Mr Maclean used to co-own The Phoenix in the 1980s but sold it to Bass Brewery.
It is more positive news for Academy Street, which has been bereft of investment in recent years, and comes on the back of The Cairngorm Brewery purchasing the former AI Welders building next door for its own flagship pub, and new plans by Highland Council to regenerate the street.
Mr Maclean said this had been a major factor in his decision to buy the B-listed building.
"When I heard that Cairngorm Brewery had purchased the building next door and knowing The Phoenix had been on the market, my ears pricked up," he said. "I have been a customer of the brewery for some time and know that we will work very well together and bounce ideas off one another."
Star Pubs is planning a "transformational" £150,000 investment at the Blackfriars Pub, opposite The Phoenix, and Mr Maclean hopes to see an Inverness Real Ale Festival staged in Academy Street in the future.
"The Phoenix is a bit of an institution and my plan is no more than to make it what it was — a good quality traditional ale house with a wide range of malts coupled with food available at all times," he said.
Mr Maclean, who has owned the Castle Tavern, in View Place, a popular venue for locals and tourists, for seven years, wants to introduce traditional live music, jazz sessions and events such as A Play, A Pie and a Pint, a lunchtime theatre programme.
The Phoenix has been run by a management company for many years and Mr Maclean’s acquisition will see it return to private ownership. The pub shut its doors on Sunday and Mr Maclean gets the keys tomorrow. He hopes to reopen the main bar with a "fresh look" in two to three weeks time. He will then turn his attention to the lounge bar, which he hopes to open by Easter. He plans to staff the bar from his existing employees at The Castle Tavern for the time being.
He is now focusing on trying to find an act to perform on its opening night.
"I had contacted The Proclaimers and asked them if the would be available for an opening gig as they played The Phoenix on their way up in the 1980s but unfortunately they have just finished a world tour and are not performing this year," he said. "They remember The Phoenix well!"
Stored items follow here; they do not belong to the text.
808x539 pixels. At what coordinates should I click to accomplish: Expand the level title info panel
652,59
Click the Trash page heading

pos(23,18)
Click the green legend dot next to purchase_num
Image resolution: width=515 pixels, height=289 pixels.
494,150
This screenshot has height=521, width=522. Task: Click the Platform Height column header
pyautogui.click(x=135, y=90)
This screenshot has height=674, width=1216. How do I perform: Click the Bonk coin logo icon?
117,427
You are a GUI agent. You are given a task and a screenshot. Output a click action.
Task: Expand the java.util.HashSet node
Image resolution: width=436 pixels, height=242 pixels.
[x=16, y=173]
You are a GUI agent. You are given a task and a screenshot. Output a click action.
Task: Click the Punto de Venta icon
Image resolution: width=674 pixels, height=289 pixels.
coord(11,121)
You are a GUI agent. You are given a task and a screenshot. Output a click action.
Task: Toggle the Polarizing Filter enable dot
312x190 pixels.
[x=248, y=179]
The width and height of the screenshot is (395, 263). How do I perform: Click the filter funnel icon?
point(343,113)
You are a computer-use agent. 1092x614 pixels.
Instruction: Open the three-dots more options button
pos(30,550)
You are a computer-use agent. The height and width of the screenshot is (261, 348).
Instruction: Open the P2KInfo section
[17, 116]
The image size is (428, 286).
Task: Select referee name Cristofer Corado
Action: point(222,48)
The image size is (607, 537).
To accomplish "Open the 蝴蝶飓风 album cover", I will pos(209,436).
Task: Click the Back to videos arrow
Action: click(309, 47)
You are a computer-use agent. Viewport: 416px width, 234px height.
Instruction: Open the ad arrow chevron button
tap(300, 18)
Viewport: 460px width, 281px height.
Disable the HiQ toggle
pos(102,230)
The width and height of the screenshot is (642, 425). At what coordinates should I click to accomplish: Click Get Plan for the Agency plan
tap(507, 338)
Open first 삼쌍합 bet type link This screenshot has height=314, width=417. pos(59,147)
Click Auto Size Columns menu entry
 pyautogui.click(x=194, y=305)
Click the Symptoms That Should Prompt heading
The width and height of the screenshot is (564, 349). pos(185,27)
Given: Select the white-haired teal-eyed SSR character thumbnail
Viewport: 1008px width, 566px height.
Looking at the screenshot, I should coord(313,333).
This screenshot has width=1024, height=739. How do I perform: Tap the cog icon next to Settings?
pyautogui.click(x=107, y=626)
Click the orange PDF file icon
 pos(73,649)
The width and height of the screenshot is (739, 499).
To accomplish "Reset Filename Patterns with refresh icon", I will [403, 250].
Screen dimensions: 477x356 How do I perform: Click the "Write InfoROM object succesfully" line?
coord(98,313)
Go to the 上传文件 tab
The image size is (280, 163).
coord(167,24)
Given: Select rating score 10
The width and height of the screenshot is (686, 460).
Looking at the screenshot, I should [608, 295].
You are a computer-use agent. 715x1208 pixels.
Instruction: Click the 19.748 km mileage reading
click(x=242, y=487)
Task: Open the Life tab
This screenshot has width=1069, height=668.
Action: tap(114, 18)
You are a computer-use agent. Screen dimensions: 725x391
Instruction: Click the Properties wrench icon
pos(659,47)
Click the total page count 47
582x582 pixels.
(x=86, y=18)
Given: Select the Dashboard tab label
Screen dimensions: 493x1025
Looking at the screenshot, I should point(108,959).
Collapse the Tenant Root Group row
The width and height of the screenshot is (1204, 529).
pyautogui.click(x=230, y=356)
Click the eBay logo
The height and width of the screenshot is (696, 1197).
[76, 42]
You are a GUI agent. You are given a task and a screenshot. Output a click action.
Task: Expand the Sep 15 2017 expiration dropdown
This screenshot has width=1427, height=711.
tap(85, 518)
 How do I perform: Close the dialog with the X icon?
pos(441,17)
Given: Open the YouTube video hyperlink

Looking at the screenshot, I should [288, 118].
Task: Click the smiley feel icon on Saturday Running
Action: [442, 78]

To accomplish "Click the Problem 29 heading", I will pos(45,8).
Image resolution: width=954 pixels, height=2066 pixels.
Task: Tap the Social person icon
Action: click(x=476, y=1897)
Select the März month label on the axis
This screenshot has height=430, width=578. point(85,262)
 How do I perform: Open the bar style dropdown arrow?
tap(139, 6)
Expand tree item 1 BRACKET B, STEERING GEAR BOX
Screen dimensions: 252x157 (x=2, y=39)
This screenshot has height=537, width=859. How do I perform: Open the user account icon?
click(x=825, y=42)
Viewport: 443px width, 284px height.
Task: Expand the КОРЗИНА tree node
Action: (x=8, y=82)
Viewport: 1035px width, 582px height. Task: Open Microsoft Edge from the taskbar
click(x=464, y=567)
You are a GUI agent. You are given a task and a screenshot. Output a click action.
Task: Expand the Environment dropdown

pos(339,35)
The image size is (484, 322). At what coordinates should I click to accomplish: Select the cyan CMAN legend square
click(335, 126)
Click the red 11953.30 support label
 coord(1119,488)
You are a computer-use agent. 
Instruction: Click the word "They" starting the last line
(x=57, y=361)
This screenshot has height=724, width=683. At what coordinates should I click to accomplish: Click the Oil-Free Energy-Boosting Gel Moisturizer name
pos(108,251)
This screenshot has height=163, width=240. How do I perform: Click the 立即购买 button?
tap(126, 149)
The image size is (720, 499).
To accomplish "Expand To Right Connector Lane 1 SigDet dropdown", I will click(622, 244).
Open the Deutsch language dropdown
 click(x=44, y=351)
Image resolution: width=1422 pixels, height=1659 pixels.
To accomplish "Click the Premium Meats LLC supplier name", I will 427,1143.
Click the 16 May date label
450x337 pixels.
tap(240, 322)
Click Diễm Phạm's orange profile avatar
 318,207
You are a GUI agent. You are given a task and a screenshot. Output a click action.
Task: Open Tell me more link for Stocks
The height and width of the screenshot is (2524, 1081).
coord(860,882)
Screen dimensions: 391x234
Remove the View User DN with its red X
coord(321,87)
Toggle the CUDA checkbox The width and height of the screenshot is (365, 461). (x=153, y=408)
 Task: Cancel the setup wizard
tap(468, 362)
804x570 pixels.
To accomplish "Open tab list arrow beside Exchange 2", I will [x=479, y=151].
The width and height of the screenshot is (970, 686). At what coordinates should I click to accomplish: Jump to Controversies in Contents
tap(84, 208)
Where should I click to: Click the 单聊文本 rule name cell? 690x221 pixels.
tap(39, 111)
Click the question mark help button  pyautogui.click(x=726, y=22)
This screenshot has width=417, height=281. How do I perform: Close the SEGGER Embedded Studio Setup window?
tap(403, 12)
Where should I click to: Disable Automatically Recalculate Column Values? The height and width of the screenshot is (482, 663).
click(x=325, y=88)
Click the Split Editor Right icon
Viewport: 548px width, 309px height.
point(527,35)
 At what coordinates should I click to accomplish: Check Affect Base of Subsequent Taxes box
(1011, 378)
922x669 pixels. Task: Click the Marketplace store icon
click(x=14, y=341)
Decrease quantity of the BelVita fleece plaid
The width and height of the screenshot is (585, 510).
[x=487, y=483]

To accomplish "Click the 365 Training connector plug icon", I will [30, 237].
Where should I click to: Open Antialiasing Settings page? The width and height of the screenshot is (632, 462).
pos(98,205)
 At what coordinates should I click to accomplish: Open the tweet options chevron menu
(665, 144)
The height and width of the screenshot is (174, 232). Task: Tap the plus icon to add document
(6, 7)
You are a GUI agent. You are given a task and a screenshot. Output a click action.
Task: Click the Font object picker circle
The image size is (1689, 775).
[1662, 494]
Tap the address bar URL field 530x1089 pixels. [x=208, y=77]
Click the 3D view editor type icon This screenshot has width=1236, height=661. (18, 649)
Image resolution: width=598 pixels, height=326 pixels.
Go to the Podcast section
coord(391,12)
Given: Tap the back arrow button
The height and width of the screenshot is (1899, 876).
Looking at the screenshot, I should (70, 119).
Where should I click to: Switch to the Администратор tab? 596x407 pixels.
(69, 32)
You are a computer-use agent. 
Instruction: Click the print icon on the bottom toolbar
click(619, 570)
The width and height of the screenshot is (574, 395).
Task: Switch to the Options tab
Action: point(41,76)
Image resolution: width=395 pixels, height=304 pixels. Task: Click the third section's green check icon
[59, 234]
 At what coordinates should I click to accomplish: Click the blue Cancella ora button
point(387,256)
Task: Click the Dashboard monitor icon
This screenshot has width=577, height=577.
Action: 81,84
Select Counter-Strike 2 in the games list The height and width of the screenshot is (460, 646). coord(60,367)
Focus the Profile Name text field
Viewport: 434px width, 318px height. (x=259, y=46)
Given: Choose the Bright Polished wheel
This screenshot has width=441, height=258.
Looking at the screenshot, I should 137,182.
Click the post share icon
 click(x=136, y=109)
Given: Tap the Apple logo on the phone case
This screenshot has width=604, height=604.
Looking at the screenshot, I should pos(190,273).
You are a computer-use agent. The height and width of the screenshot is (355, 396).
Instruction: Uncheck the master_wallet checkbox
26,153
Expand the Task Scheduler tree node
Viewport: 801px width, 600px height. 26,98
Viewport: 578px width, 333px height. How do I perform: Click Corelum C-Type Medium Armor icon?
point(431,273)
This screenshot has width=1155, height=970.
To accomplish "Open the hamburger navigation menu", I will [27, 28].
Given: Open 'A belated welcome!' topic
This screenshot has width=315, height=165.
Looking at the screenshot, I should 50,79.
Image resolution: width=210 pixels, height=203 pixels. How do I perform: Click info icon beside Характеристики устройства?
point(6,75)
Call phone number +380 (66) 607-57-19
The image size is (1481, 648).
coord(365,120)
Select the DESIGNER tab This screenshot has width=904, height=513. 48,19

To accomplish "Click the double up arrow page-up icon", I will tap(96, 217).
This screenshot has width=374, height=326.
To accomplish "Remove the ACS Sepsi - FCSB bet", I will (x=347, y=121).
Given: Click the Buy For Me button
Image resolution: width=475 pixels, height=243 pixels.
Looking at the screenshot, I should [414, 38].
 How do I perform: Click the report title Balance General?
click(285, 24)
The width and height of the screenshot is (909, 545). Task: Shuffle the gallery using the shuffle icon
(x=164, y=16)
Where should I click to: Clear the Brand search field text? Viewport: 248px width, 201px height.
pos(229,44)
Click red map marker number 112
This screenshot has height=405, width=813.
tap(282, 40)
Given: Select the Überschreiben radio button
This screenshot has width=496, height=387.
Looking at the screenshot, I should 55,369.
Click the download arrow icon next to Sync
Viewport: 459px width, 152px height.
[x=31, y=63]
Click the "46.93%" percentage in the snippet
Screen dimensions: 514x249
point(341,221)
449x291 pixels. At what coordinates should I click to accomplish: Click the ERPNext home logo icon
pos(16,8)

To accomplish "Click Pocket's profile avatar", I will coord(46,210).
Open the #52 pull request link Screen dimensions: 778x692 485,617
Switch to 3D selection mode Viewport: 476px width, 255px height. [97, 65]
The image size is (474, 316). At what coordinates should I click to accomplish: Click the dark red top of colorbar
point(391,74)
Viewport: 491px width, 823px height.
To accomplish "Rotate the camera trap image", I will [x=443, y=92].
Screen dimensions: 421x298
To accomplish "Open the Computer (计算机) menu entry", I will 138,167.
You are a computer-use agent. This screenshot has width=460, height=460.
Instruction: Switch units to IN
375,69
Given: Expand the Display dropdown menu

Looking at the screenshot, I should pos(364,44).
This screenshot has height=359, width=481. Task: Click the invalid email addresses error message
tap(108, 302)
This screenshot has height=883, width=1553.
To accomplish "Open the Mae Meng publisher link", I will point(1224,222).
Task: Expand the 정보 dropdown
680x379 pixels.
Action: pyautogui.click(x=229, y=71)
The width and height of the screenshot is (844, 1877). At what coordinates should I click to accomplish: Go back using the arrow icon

He has no immediate plans for the upper floors of the building.
Inverness Central councillor Richard Laird described it as welcome news for the area.
"The Castle Tavern already represents a quality licensed premises in the city centre and if it can be replicated in Academy Street it will certainly be a lynchpin establishment and important focal point in regenerating this part of the city centre," he said.
The council is currently working on a regeneration plan for Academy Street, which has been described as Inverness’s forgotten thoroughfare. The Heritage Lottery Fund has earmarked £1.67 million for the area to bring vacant buildings back into use, reinstate original shop fronts and improve public areas like Station Square.
The project, supported by investment from Inverness City Heritage Trust and the Scottish government’s Empty Homes Initiative, will also include more support for businesses, job opportunities and the creation of more accommodation and business space.
A student hub is also proposed beside the existing Rose Street car park, while William Gray Construction has plans for new flats and shops at 92 to 94 Academy Street.